The soft-spoken woman said her self esteem took a beating in elementary school.
One of Fukushima’s teachers, when handing out her performance record, had said to her, “You’re not as bright as your brother. Not as smart”.
From then, Fukushima gave up studying hard, shunning any effort to better herself.
She says she lacked so much confidence growing up that she turned pessimistic.
“Every time I’d fly, I’d think that I would be killed. And if we were to go on a trip, I’d get my friend to drive over to my house to check if I had turned off the gas.”
When she came home once with a brochure highlighting a student conference in the United States, it was her father who encouraged her to attend it.
There, she met an American whom she later married, and who is now her pillar of strength.
“My husband is someone who gave me confidence.
“He believed in my capabilities more than I did,” she says with a smile.
In a way, Fukushima’s lack of self esteem worked as a double-edged sword because she worked twice as hard to make sure she didn’t fail.
“Pessimism was also my strength in succeeding in Korn/Ferry.
“I came up with the worst case scenarios and tried to prevent them from happening. That was the critical key to success in this business where anything can happen.”
Hailing from a family of academics, Fukushima had started off teaching Japanese as a second language in Japan before lecturing and furthering her studies in Harvard University.
It took a nudge from her husband to get her to accept a job in a strategic management firm in Boston.
After that, it took a few more nudges and confidence build-up for her to reach where she is today.
As Japan’s regional managing director of recruiting firm Korn/Ferry International, who admits to still suffering from bouts of self doubts, Fukushima says there is no harm in giving opportunities a go.
“Even if you have no confidence, if you stretch yourself, most of the time, you find that you can do it. It may not be 100 per cent. But 80 per cent is enough.
Fukushima, who served as a member of the firm’s global board of directors from 1995 to 2007, was last year recognised by Business Week as one of “The World’s 50 Most Influential Headhunters”.
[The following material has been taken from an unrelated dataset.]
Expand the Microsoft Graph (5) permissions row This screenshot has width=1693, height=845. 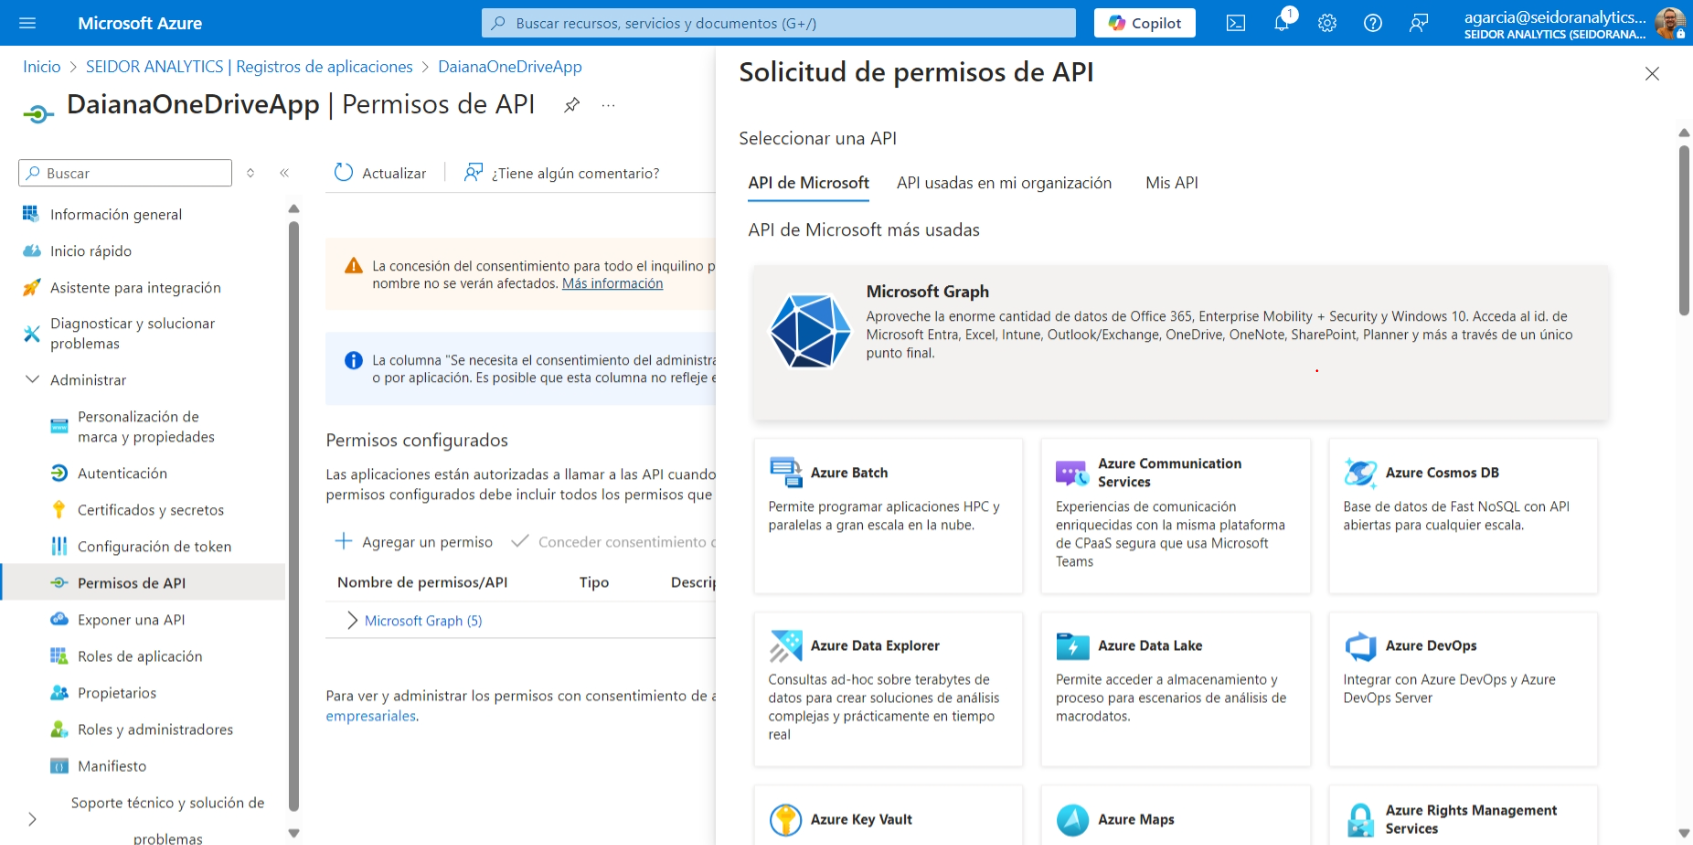coord(352,621)
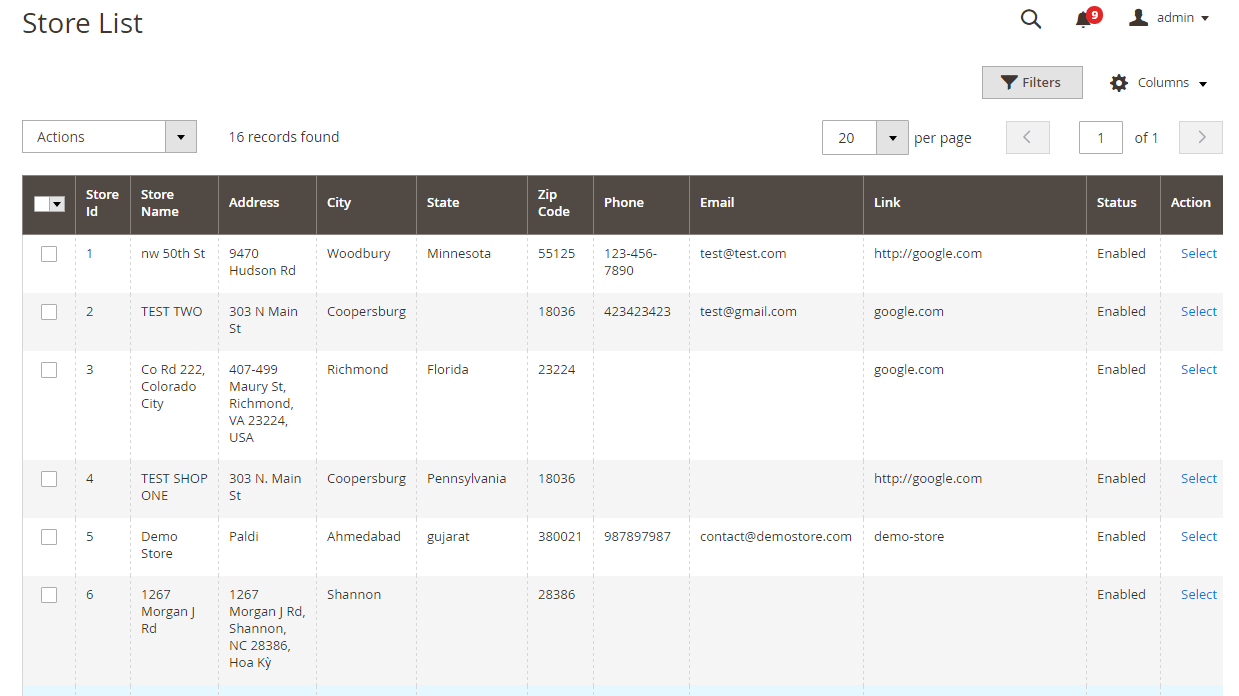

Also on the board of Sony Corporation, Fukushima has penned Japan’s bestselling book How to Become Marketable Before You Become 40 Years Old.
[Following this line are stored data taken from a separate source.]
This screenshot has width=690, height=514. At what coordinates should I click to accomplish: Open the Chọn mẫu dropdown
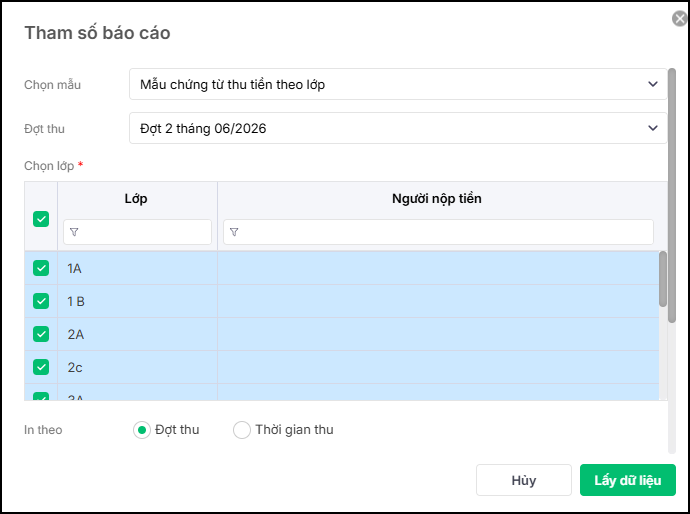point(390,85)
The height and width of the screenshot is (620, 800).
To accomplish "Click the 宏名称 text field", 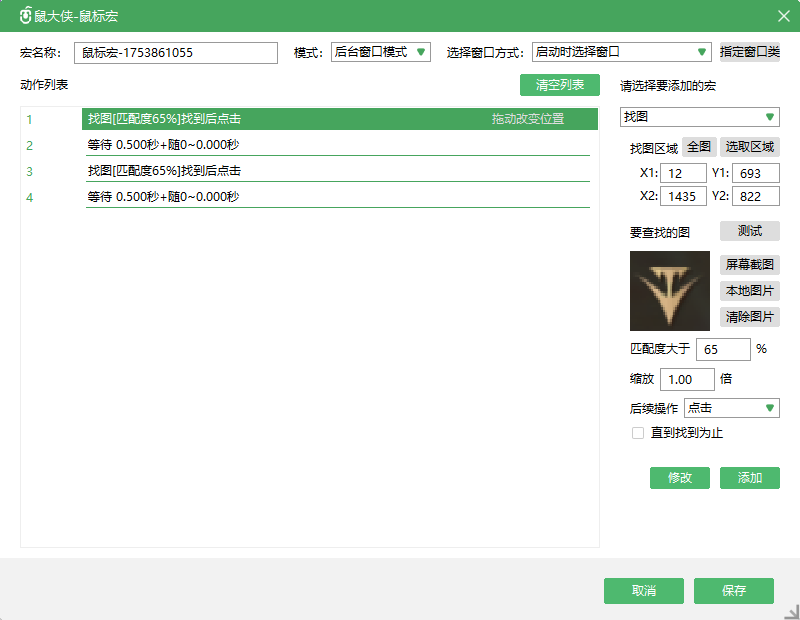I will [175, 53].
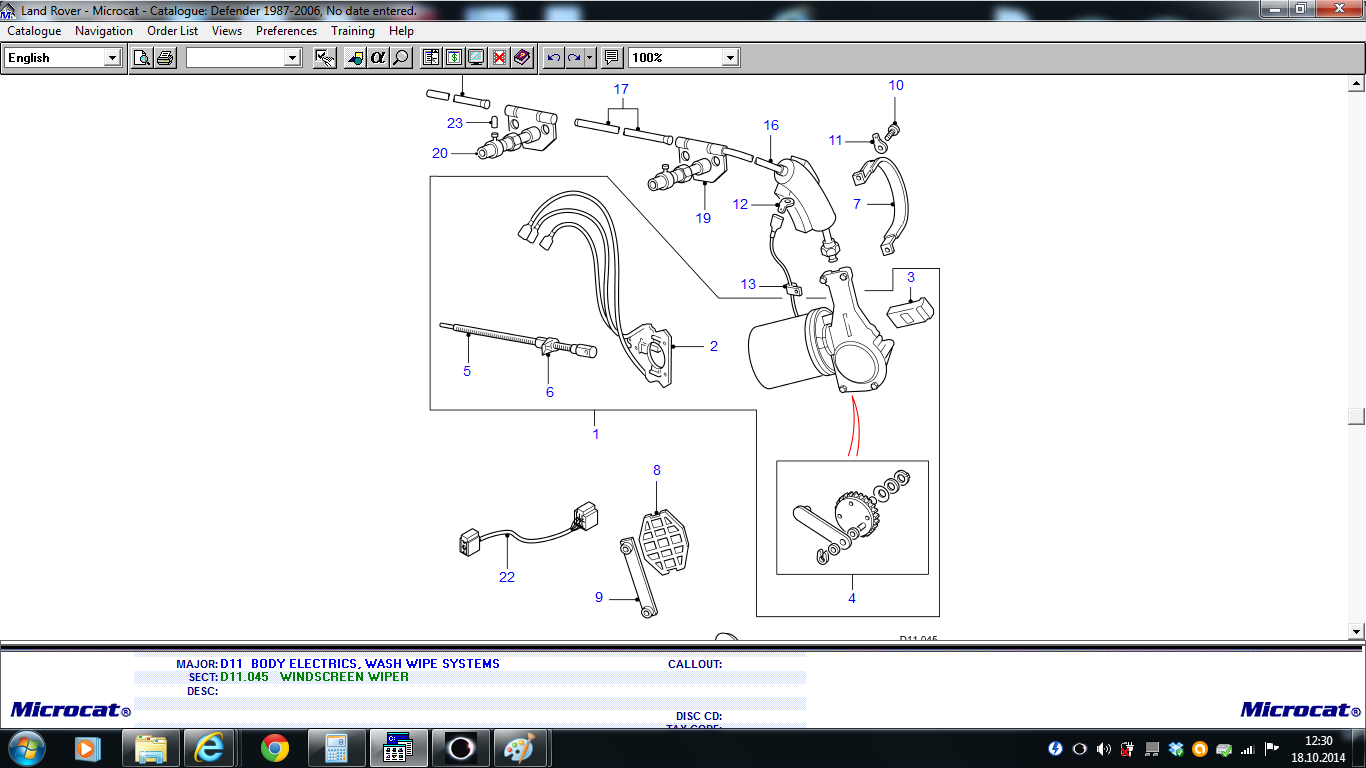Open the Preferences menu

286,31
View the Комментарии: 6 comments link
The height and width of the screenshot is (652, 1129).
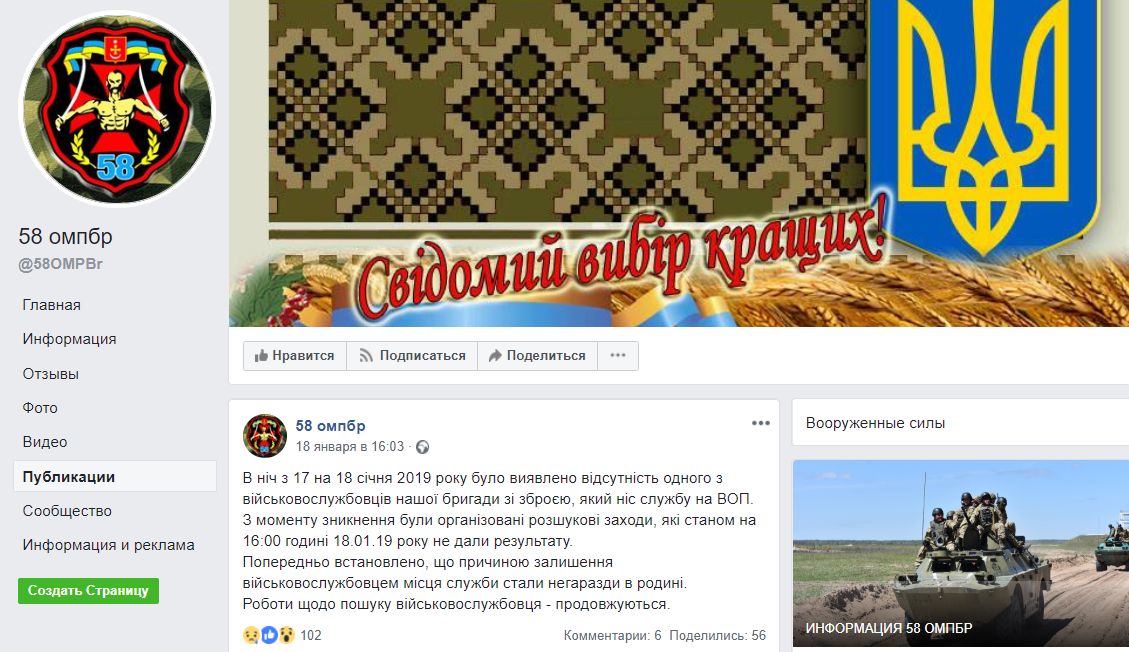pos(612,635)
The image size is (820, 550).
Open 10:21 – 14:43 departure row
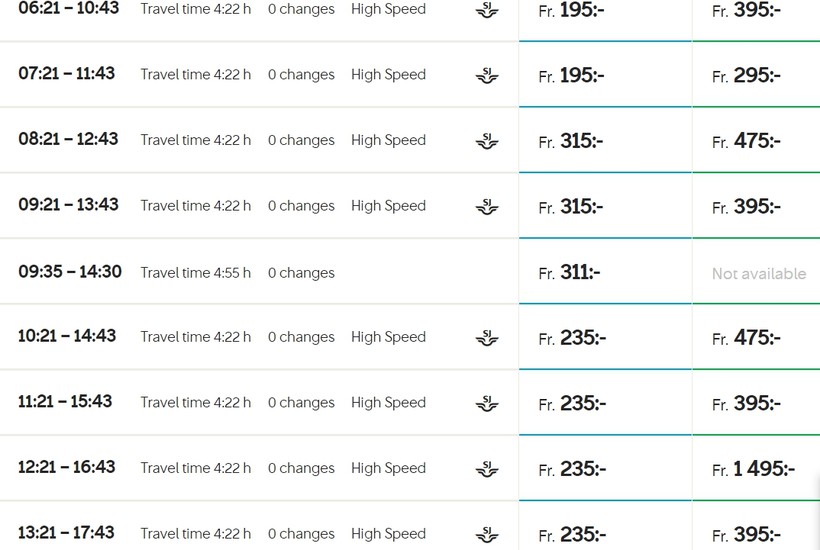259,337
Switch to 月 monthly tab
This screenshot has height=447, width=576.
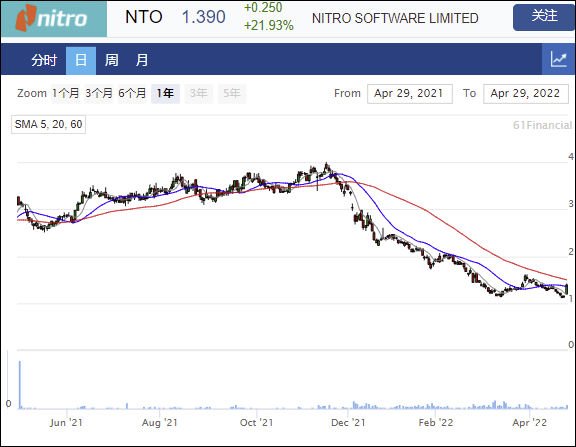click(142, 60)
Life hasn’t always been hunky dory.
Fukushima, who has suffered from heart complications due to immense work pressure, has thought of letting go.
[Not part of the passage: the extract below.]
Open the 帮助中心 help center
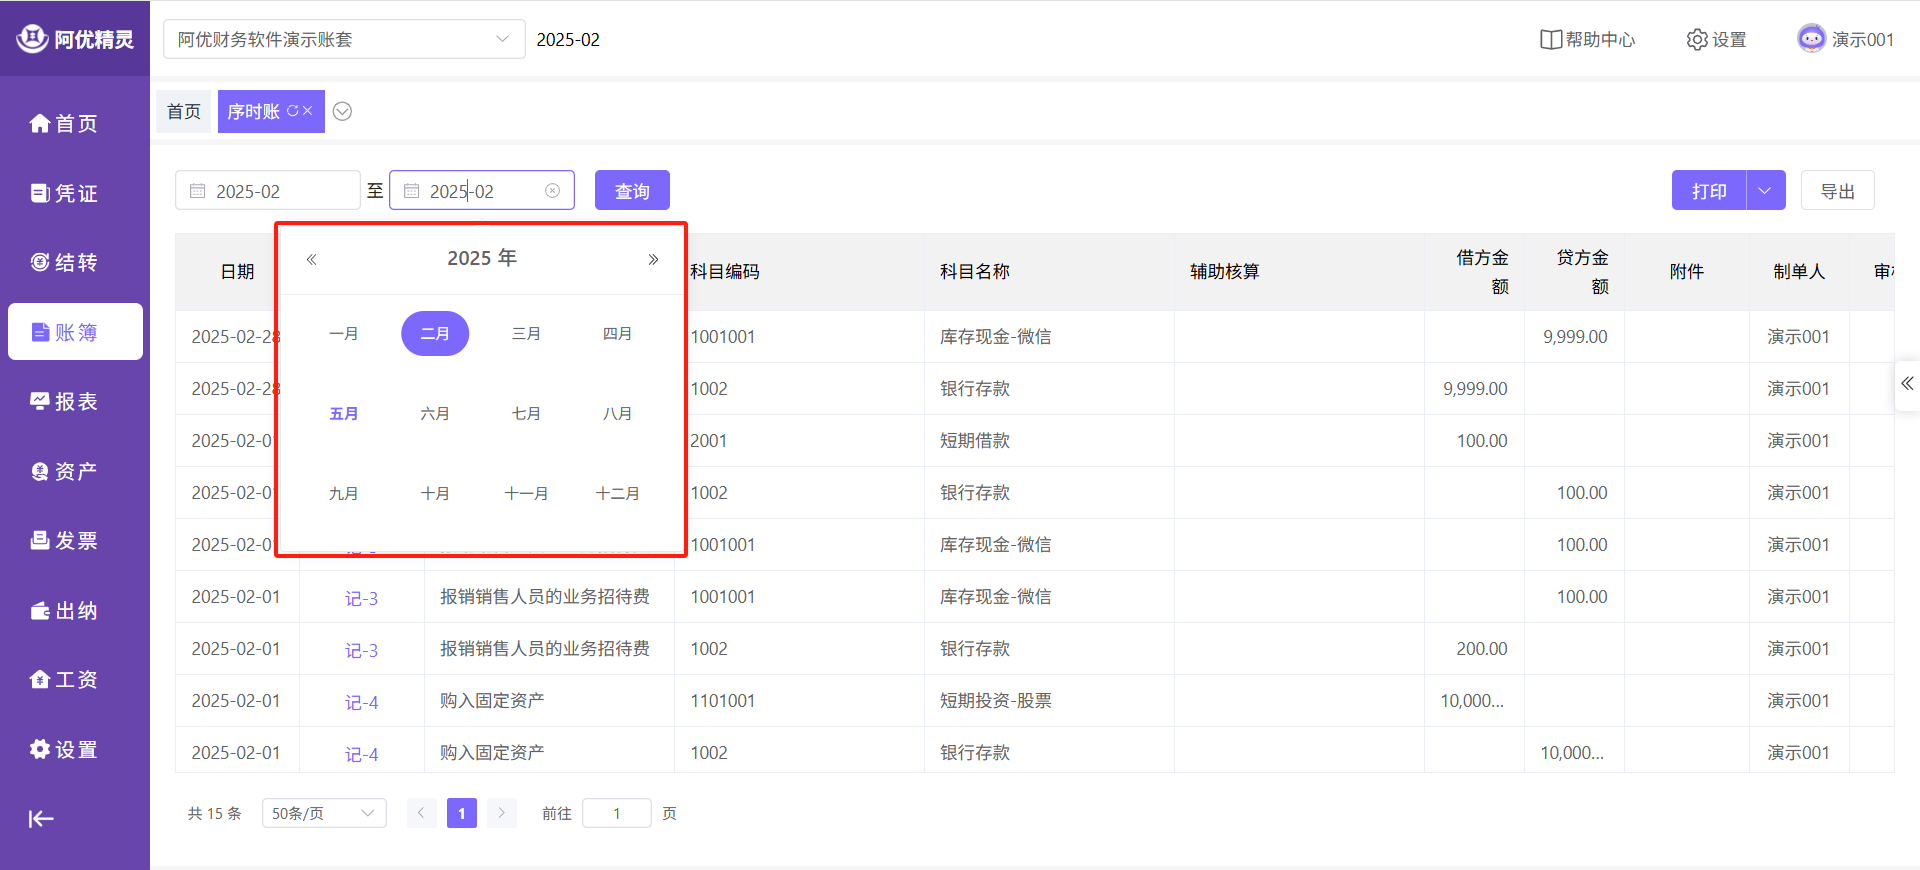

But she draws satisfaction from the appreciation shown by those whom she has helped secure their lives through a career change.
DO YOU HAVE WHAT IT TAKES?
AFTER 18 years of assessing successful global executives, Sakie Fukushima has identified some of their common traits, of which she is trying to emulate herself:
Take responsibility for your own professional training. Job-hoppers tend to blame their boss, company or colleagues for their own failure, shortcoming or dissatisfaction. Executives who confront the situation, try their best to change the environment, and learn from the experience when they have failed, gain more success than those who take the easy way out by escaping.
Don’t pass up on any opportunities. Take full advantage of any real opportunity that comes your way. After being challenged, you develop your own value system through direct learning experiences.
When confronted with a difficult problem, think positively on ‘how to do it’ before coming up with negative reasons. Creative solutions are often the answer.
Establish your own successful career path rather than follow what’s socially accepted. It helps to take some time to reflect on what you really want to do with your life.
Envision what you’d be doing in five years. List the skills and experience you would need to be in that position. Re-evaluate your skills and formulate a plan to acquire them. Many people learn all they can while working in corporations, such as strategic tools in a management consulting firm and financial skills from an investment firm, before setting out to set up their own company.
Successful global executives are comfortable and confident at the same time. Know your strengths and weaknesses and constantly try to improve yourself. A person who is confident competes with himself or herself rather than with others.